The Hopewell Township resident works as an IT professional at the Moon Township offices of Radian Group, a major mortgage and real estate services company. As senior analyst for process automation and improvement for the Philadelphia-based mortgage insurance firm, he has helped Radian to test and implement the use of software robots in order to automate various business processes, such as entering orders that come in through email.
Fernando says he was always interested in computers, but studied finance at RMU because he hoped to work for his father, an investment banker based in Venezuela, after college. Before that, Fernando decided to finish high school as an exchange student in the United States. His father had earned his master’s degree abroad in the United Kingdom, and Fernando’s sisters were following a similar path. He got placed in Boiling Springs, a rural area about 20 miles outside Harrisburg.
“I grew up in Caracas, and I remember thinking when I first came in to Boiling Springs: ‘Oh my, this is the most advanced country in the world, and I see manure fields. What’s going on?’” he says. “But I grew to love the peace of mind in the country and the suburbs like Moon Township and Hopewell. I can’t go back to living in a city.”

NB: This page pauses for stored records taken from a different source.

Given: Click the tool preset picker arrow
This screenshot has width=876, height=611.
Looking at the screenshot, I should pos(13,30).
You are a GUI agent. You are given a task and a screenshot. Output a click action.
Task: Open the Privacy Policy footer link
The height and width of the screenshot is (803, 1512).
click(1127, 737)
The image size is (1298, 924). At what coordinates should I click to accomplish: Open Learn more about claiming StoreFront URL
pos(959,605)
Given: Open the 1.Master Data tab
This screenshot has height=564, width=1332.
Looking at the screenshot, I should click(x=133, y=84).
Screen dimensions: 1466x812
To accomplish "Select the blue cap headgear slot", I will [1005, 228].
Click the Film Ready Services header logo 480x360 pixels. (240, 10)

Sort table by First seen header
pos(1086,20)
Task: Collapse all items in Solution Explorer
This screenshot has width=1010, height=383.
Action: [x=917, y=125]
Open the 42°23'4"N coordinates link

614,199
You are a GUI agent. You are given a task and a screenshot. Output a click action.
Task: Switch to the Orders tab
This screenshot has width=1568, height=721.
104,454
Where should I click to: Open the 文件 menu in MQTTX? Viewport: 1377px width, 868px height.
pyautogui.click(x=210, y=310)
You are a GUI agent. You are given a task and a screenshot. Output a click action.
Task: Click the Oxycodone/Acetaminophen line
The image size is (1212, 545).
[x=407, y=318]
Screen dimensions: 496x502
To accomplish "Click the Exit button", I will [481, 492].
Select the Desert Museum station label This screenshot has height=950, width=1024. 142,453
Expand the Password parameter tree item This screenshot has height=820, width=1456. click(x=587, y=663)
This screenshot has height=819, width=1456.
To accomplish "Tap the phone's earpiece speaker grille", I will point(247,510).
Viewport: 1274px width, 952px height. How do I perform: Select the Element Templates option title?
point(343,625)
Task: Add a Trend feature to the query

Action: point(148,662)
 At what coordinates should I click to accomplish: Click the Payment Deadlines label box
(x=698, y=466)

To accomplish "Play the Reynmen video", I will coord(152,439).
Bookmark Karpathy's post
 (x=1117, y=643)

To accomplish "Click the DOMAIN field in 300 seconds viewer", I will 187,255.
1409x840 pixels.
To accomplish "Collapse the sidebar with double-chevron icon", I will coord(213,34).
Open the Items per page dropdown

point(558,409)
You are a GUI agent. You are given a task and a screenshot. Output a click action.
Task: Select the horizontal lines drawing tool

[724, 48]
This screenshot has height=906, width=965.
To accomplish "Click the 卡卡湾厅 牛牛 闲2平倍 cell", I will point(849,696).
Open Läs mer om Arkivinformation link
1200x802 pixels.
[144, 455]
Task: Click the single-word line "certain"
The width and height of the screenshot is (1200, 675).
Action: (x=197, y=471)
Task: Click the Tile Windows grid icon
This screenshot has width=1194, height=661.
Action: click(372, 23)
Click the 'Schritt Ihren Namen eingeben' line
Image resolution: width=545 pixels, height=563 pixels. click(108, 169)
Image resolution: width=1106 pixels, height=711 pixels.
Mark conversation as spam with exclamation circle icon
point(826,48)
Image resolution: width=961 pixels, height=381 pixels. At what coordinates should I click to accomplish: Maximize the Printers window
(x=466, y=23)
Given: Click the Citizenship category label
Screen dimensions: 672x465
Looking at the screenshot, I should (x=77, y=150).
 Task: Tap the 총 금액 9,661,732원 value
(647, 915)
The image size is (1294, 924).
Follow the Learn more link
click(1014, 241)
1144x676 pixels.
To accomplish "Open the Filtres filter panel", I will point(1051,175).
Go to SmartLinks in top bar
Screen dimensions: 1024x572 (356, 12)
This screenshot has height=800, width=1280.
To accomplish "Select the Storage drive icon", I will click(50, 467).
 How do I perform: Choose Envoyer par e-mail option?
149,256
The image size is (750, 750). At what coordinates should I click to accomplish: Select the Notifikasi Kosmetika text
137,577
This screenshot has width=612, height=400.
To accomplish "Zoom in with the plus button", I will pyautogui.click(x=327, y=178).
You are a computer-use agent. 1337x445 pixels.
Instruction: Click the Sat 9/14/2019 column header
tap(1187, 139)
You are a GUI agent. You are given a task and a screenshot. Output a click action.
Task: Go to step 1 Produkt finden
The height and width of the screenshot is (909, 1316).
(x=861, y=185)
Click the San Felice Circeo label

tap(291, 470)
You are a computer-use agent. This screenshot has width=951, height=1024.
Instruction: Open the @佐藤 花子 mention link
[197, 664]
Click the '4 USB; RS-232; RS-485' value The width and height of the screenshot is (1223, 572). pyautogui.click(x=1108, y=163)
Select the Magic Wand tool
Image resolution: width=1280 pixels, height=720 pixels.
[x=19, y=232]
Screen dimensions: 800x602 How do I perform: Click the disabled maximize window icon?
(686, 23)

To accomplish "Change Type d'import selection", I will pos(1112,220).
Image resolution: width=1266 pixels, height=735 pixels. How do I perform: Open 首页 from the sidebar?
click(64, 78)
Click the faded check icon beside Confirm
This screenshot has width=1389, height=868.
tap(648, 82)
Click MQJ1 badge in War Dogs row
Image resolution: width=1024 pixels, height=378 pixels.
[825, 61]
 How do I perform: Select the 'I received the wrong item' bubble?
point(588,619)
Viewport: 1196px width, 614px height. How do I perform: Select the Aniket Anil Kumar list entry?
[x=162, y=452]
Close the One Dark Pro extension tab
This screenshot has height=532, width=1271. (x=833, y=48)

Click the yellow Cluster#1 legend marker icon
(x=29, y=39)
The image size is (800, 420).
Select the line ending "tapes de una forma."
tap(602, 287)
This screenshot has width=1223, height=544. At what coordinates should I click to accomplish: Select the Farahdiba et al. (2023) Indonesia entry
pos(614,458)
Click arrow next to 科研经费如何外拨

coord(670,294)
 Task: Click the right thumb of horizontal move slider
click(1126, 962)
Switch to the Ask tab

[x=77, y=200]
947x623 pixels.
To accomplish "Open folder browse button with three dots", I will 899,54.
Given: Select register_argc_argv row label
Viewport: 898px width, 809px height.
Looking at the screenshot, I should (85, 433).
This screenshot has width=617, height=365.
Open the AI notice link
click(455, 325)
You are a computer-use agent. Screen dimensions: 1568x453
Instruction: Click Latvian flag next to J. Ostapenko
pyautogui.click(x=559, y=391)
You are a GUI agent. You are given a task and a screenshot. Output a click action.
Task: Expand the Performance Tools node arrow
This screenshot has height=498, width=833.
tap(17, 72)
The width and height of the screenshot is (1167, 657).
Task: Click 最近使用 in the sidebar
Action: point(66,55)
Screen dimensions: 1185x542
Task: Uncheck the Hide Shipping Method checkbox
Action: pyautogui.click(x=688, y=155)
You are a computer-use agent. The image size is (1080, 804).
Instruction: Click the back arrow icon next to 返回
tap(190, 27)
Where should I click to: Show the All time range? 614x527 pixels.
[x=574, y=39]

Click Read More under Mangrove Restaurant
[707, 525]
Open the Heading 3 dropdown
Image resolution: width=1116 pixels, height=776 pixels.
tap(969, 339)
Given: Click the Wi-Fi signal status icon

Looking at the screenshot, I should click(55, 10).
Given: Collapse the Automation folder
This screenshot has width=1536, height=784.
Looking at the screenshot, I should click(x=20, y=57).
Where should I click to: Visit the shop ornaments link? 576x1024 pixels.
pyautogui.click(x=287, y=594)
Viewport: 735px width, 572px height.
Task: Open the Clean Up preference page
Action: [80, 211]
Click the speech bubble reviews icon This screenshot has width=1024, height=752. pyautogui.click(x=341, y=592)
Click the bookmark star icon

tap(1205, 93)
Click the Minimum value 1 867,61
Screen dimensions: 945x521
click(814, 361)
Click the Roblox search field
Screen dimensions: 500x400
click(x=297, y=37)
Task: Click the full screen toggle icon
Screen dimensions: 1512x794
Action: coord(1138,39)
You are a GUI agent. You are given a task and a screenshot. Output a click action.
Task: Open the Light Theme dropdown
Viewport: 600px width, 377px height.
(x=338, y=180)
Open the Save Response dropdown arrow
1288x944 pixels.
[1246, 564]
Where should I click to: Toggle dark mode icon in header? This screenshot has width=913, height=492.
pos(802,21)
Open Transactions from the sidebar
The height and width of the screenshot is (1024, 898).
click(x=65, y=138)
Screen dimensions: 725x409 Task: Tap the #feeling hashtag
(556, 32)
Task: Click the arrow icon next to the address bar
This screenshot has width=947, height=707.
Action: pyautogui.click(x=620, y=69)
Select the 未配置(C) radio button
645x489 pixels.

A cousin of his host family, Rick Albert ’99, was studying accounting at RMU and talked it up to Fernando, who came for a visit and decided it was right for him. He entered his freshman year the next fall, and recalls many close friendships, ping pong tournaments in the dorm and a bout he won at Fight Night, an exciting international honors curriculum led by professor Rex Crawley, the pride he felt at the opening of Nicholson Center, and most of all, the support he got from classmates and faculty his junior year when he received the sad news that his father had died. “It allowed me to continue to go on,” he says.
After graduation, Fernando took a job in title insurance locally, but continued to be drawn to technology, learning on the job at every opportunity. Eventually he became vice president of IT for EnTitle Insurance, which last year was acquired by Radian. His new challenge of automating business processes has been exciting and inspiring, Fernando says.
He also has been inspired by something his CEO said recently, encouraging employees to look for ways to do their part to support their local community. Since then, Fernando and his wife, Amy, have brought several deliveries of groceries and other essentials to RMU stock the Colonial Cupboard, a food pantry on campus for students in need.
“I wanted to do something that would make a difference,” he says. “I remember when I was on campus how many people were so helpful to me.”